- [PROBLEM REQUIREMENTS]: Reproduce, word for word, the passage of the article about Michelle Fisher below that runs from "Now, more than" to "from international schools.".

When Michelle Fisher SM ‘97 told her MIT advisor that she was making a sharp turn off the path to a PhD in chemistry toward becoming a rabbi, the advisor didn’t comprehend what Fisher said. “He asked me why I would ever consider leaving chemistry for medical school. I had to repeat, ‘No, I’m going to rabbinical school.’ It took him a few minutes to really grasp what I said.”
Now, more than 17 years after that fateful conversation, Rabbi Michelle Fisher is being recognized for her work with MIT’s Jewish community. On Dec. 10, she received a Richard M. Joel Exemplar of Excellence Award, presented at the 2014 Hillel International Global Assembly in Orlando, Fla. The conference attracted representatives from Hillel communities at about 550 colleges and universities in North America, and another 55 from international schools.
The Richard M. Joel Exemplar of Excellence Award, named after the first president of an independent Hillel, recognizes Hillel professionals whose passion and devotion to their Jewish campus community sets a standard for others to emulate. A total of 17 MIT Jewish community members — including students, alumni, and staff — wrote recommendations to the selection committee on Fisher's behalf. Her engagement with students, boundless energy, and care for her Hillel staff were common themes, as was her pastoral care for Jewish MIT community members.

- [THE DATA]:
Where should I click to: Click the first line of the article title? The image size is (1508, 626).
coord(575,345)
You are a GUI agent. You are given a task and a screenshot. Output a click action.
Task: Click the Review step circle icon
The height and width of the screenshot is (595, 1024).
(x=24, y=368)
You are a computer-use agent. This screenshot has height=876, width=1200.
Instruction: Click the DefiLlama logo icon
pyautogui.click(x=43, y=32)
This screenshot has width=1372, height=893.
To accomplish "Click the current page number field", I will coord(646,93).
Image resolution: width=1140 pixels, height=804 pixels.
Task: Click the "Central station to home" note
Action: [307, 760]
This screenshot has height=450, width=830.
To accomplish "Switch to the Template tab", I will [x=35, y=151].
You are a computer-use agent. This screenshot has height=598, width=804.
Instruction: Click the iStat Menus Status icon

- [EXPECTED ANSWER]:
Now, more than 17 years after that fateful conversation, Rabbi Michelle Fisher is being recognized for her work with MIT’s Jewish community. On Dec. 10, she received a Richard M. Joel Exemplar of Excellence Award, presented at the 2014 Hillel International Global Assembly in Orlando, Fla. The conference attracted representatives from Hillel communities at about 550 colleges and universities in North America, and another 55 from international schools.